What is being asked -
Copy word for word, please, the lines of the entries below running from the one containing "Viewport: 1141px width, 839px" to the one containing "Viewport: 1568px width, 677px height.", both ends included.
============================================================
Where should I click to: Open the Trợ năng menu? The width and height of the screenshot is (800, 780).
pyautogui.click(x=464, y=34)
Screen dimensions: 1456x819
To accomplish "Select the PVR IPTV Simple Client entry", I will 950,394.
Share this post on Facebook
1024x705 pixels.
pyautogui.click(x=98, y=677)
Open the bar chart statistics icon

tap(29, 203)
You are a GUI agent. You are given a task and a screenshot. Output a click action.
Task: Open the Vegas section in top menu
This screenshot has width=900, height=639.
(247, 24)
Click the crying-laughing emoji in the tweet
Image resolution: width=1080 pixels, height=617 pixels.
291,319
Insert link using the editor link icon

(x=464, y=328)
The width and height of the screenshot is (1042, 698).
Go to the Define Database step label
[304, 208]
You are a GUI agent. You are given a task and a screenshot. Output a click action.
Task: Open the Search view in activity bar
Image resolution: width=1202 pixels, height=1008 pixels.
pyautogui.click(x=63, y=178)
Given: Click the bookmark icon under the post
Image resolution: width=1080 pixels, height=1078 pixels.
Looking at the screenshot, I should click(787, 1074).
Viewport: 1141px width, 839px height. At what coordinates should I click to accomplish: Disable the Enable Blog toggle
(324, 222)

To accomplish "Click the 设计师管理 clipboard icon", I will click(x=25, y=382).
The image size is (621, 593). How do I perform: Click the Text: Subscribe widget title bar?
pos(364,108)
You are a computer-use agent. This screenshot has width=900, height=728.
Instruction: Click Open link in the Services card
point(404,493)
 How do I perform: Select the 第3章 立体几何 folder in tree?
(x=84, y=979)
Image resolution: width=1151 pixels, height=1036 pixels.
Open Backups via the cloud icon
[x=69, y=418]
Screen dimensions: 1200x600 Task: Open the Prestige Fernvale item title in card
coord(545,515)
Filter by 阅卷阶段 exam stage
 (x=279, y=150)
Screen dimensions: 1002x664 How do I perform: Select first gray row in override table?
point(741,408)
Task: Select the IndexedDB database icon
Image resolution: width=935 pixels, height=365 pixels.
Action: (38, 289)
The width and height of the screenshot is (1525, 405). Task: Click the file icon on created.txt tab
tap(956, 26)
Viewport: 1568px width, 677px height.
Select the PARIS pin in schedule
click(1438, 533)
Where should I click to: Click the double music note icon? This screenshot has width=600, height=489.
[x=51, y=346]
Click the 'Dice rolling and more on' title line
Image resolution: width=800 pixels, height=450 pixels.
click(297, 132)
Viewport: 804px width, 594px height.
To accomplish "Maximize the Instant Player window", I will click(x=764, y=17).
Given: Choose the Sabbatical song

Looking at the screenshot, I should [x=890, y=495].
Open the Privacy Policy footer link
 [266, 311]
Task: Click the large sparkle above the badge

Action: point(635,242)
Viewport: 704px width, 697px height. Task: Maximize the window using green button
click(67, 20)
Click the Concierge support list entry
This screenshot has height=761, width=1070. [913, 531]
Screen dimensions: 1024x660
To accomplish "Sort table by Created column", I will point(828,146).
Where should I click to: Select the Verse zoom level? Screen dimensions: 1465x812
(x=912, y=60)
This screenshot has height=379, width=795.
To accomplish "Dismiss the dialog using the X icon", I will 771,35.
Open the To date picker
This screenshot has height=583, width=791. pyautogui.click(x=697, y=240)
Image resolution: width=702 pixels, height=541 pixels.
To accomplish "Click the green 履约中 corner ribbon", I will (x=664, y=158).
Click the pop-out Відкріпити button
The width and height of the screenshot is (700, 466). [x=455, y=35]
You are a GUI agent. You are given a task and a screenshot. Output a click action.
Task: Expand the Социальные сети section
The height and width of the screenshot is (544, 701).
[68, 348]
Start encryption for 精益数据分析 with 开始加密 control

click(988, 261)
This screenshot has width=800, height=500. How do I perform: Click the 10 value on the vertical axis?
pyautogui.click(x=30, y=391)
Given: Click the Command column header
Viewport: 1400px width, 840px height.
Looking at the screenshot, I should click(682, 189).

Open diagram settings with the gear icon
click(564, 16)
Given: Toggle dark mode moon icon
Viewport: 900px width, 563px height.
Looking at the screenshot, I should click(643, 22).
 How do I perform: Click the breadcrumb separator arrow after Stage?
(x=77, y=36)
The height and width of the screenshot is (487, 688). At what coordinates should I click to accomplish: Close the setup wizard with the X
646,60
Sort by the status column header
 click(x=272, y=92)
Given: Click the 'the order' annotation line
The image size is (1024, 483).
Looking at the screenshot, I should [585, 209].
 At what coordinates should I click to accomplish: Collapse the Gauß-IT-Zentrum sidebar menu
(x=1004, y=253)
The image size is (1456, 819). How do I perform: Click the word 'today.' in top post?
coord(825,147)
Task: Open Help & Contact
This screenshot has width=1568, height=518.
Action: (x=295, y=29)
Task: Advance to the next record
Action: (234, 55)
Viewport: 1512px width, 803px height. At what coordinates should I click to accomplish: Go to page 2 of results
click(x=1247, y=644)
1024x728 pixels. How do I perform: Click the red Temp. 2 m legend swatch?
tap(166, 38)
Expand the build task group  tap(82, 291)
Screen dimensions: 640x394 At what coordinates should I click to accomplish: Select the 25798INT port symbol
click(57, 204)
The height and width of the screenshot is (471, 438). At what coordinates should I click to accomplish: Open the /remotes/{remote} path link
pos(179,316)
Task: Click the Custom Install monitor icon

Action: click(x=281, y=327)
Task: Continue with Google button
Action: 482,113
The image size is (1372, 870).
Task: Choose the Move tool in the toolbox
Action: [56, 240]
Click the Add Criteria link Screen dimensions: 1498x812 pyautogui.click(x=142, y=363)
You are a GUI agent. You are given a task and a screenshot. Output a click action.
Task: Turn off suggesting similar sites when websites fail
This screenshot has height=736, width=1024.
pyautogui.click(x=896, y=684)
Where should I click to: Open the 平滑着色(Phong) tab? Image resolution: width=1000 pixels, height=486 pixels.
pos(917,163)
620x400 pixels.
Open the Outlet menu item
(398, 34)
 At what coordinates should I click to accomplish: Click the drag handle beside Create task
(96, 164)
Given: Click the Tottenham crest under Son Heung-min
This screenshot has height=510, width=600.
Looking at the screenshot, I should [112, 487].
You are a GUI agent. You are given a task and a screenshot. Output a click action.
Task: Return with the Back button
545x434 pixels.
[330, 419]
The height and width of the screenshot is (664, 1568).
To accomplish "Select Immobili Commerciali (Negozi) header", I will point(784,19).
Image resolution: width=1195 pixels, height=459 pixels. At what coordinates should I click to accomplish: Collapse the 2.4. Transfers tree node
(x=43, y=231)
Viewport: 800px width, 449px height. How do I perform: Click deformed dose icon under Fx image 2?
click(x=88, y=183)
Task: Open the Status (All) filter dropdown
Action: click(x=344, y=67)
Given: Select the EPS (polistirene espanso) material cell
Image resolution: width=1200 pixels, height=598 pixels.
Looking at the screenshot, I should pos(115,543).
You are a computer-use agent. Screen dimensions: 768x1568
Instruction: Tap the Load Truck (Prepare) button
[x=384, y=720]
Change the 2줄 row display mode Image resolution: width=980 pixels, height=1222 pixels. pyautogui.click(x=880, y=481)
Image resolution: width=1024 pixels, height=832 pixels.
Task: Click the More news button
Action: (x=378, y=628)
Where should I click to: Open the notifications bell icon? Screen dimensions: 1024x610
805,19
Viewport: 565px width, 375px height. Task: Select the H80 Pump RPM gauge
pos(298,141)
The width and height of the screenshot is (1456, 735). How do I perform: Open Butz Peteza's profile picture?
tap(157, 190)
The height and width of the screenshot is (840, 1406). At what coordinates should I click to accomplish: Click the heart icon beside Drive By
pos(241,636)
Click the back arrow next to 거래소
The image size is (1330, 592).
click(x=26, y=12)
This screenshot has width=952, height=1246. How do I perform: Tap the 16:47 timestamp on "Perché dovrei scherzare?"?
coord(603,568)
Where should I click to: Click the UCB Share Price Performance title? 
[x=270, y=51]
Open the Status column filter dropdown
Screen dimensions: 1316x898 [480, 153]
============================================================
Written reply -
Viewport: 1141px width, 839px height. At what coordinates should I click to accomplish: Disable the Enable Blog toggle
(324, 222)

To accomplish "Click the 设计师管理 clipboard icon", I will click(x=25, y=382).
The image size is (621, 593). How do I perform: Click the Text: Subscribe widget title bar?
pos(364,108)
You are a computer-use agent. This screenshot has width=900, height=728.
Instruction: Click Open link in the Services card
point(404,493)
 How do I perform: Select the 第3章 立体几何 folder in tree?
(x=84, y=979)
Image resolution: width=1151 pixels, height=1036 pixels.
Open Backups via the cloud icon
[x=69, y=418]
Screen dimensions: 1200x600 Task: Open the Prestige Fernvale item title in card
coord(545,515)
Filter by 阅卷阶段 exam stage
 (x=279, y=150)
Screen dimensions: 1002x664 How do I perform: Select first gray row in override table?
point(741,408)
Task: Select the IndexedDB database icon
Image resolution: width=935 pixels, height=365 pixels.
Action: (38, 289)
The width and height of the screenshot is (1525, 405). Task: Click the file icon on created.txt tab
tap(956, 26)
Viewport: 1568px width, 677px height.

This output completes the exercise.